Newsosaur Alan Mutter asks some worthwhile questions about newspapers losing the battle for audience retention despite doing some things right. He says the decline in stickiness is "puzzling in light of the energy most publishers in the last year have put into building traffic with such features as 24-hour news, video, blogs, podcasts, slide shows, interactive commentary and user-generated, hyper-local content."
It's all based on Nielsen audience rating data, so a couple of words of caution would be in order.
Nielsen data (and data from other sample and survey-based ratings services) often displays a spooky disconnect with hard measures the publishers themselves can examine, such as on-site analytic software.

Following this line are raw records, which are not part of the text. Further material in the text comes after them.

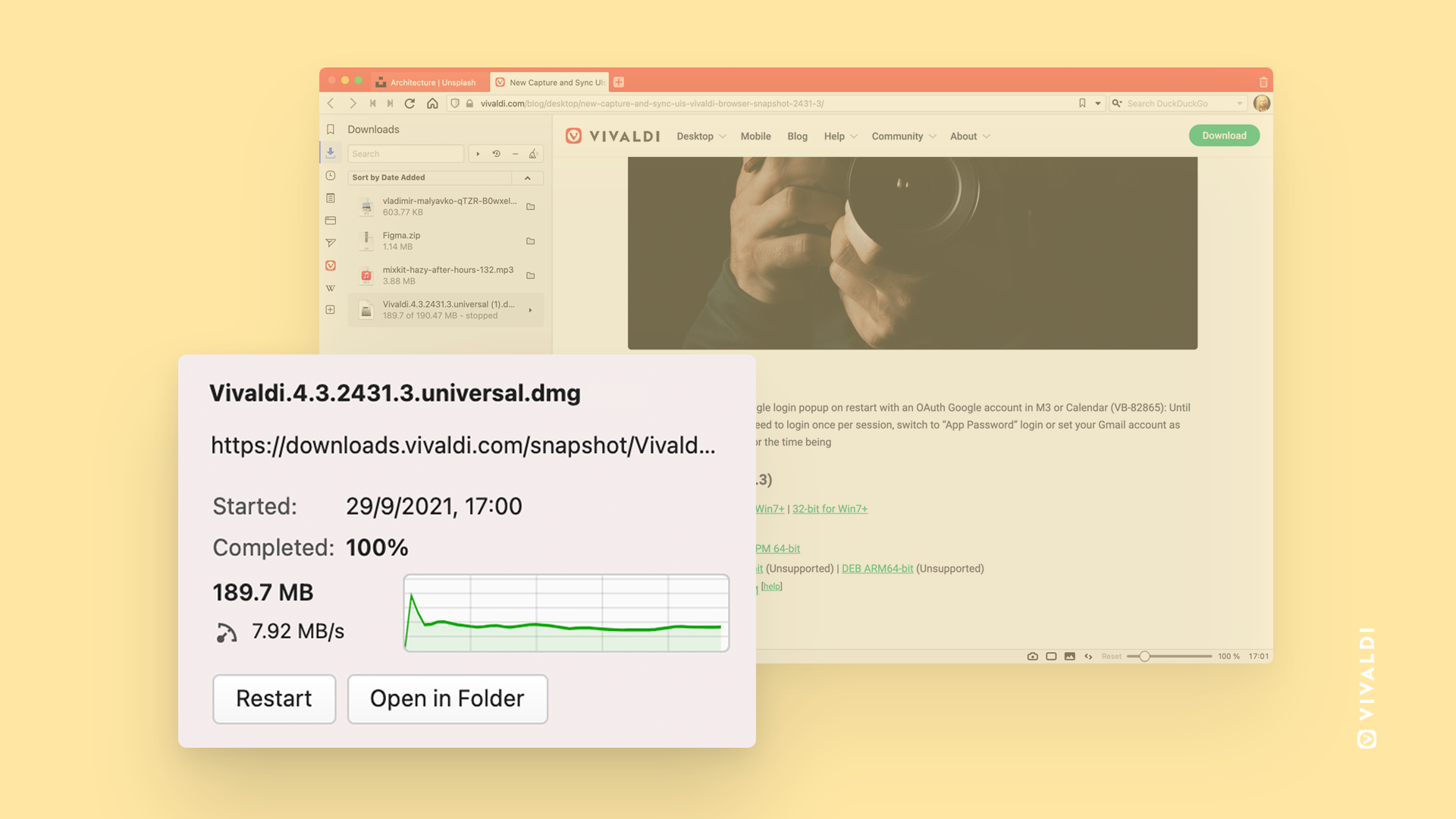Click the Open in Folder button
The width and height of the screenshot is (1456, 819).
(x=447, y=698)
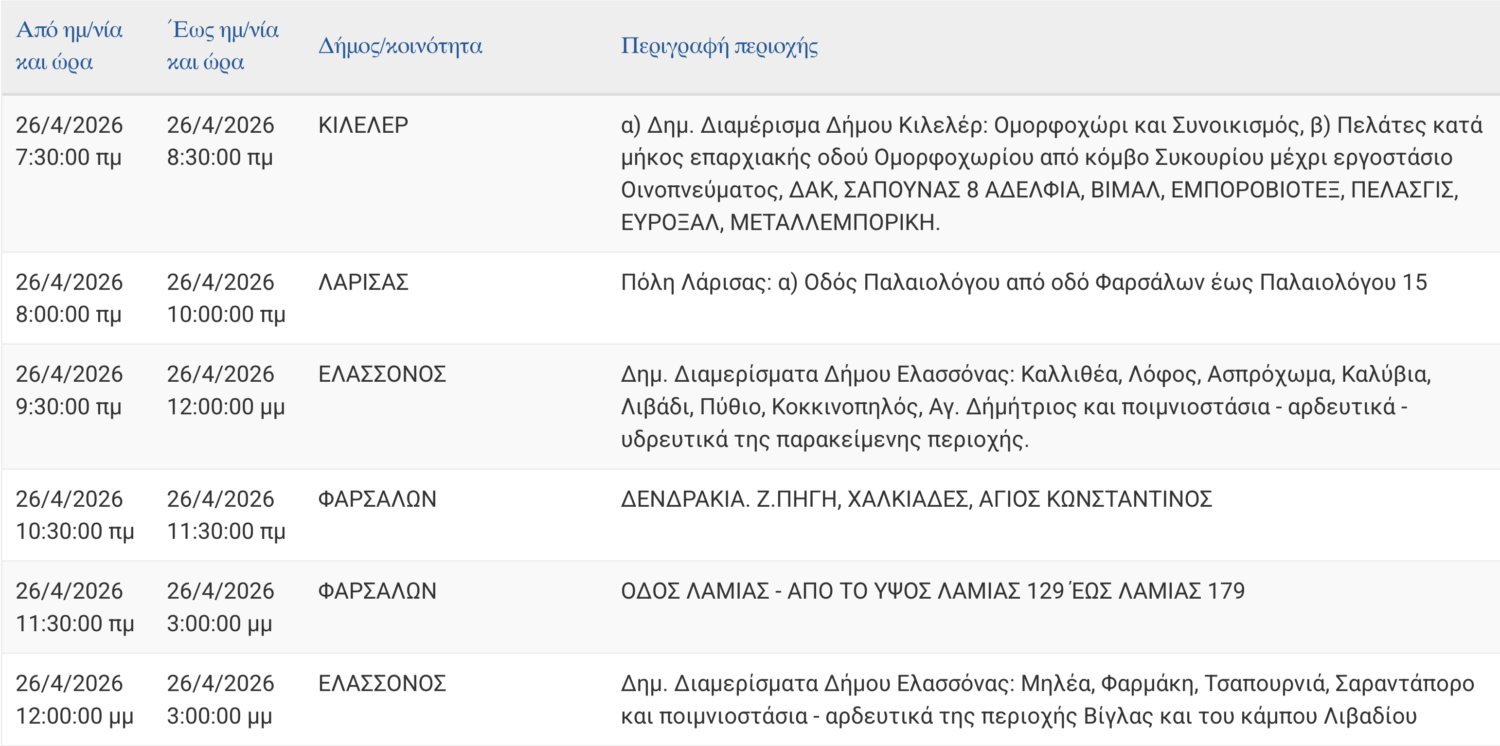Screen dimensions: 1500x746
Task: Click the ΟΔΟΣ ΛΑΜΙΑΣ 129 ΈΩΣ 179 description
Action: [x=932, y=591]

The other is that measures such as "unique users" and "time on site" are all tangled up with each other. A news event that generates a sudden rush of pageviews may tank your derived numbers for pages/unique and time/unique.
This effect is especially strong if the news event brings in large numbers of outsiders who have no general and continuing interest in the local market.
That said, there are some oddities that stand out. What happened at the Miami Herald that led to a simultaneous 31.3% drop in audience and 54.7% drop in stickiness, October 2007 vs. 2006? Ouch.
Overall, I like the argument that says an explosion of choices is simply outracing us. I think that's the harsh big truth behind the decline of print journalism as well. And it's not just about news choices.
I believe most news consumption historically has been driven by a desire to be entertained, not informed.
That continues to be true today; how else can you explain the audiences for cable TV news? It's barely news and mostly infotainment.
When serious journalism has to compete not only with televised sitcoms but also the entire Internet, of course we're going to see erosion.